Storm chasers from across North America made their way to the southeast pocket of Saskatchewan.
A storm brewing in the region on Thursday had the potential to create a tornado.
Tornado Hunter, Greg Johnson, who calls Regina home said he was making his way to the grain belt Thursday afternoon.
“It’s almost like a backyard chase today so it’s kind of an interesting day,” Johnson said.
He added most of the overcast and grim looking clouds appearing around 2:30 p.m. were just the start of something bigger.
“Then what we’re looking at (for later) is a potential round of tornado producing storms really from about the area around Estevan right across the U.S. border region and then over into Manitoba,” Johnson said. “So if you’re within 50 or 100 miles of the U.S. border down in the southeast corner I’d say there’s a chance for about baseball size hail stones today along with the big one — being a tornado.”
Johnson said tornadoes in general are extremely rare but just like what the National Weather Centre in the U.S. said along with Environment Canada, Thursday’s storm had all the ingredients for a potentially damaging storm.
“It’s certainly different from the typical thunderstorm that rolls across the prairies.”
Along with his tornado hunting crew, Johnson said there will be plenty of storm chasers in the area as they predict the system to be something worth driving the distance for.
“This is such a high-end event that if we were in Oklahoma or Kansas people would be traveling from all over North America to go there and they’re doing the same thing right now (in Saskatchewan),” he said. “So my guess is the Carnduff cafe and the restaurants in Estevan will be filled up with storm chasing vehicles and people that have travelled from very long distances to stop and maybe get a glimpse of a tornado.”
Johnson will be the first to admit that he would never tell someone not to chase storms; however, he said a person needs to be aware of the risks.
While chasing storms, his team drives bulletproof trucks with roll cages and a live, real-time Doppler radar system.

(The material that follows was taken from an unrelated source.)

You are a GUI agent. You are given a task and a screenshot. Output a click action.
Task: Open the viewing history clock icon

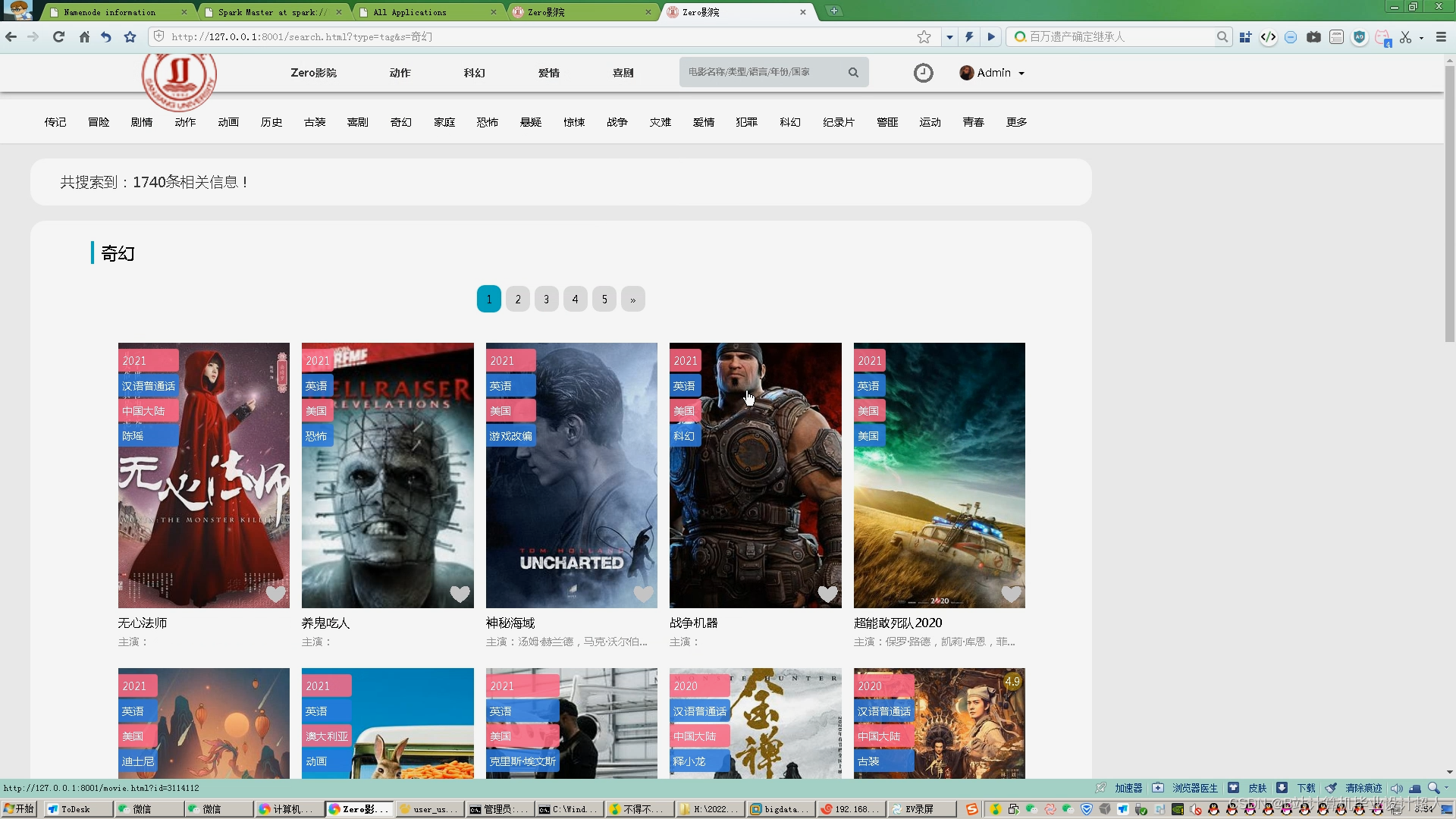[x=923, y=73]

“I never begrudged anyone from wanting to experience (chasing storms) however, that being said, you know if you’re not really sure what you’re getting into, you are putting yourself at risk,” he said. “Essentially it’s about having situational awareness and when you are uncomfortable then you should leave the area.”
When it comes to people living in the area where a storm is headed, Johnson recommended downloading the Sask. alert app and to listen to local radio stations like 980 CJME.
“Tornado sirens don’t go off in towns in Canada but we do get great information from folks like you (980 CJME), and the Environment Canada website,” Johnson said adding days like Thursday — and any storm for that matter — should always be taken seriously.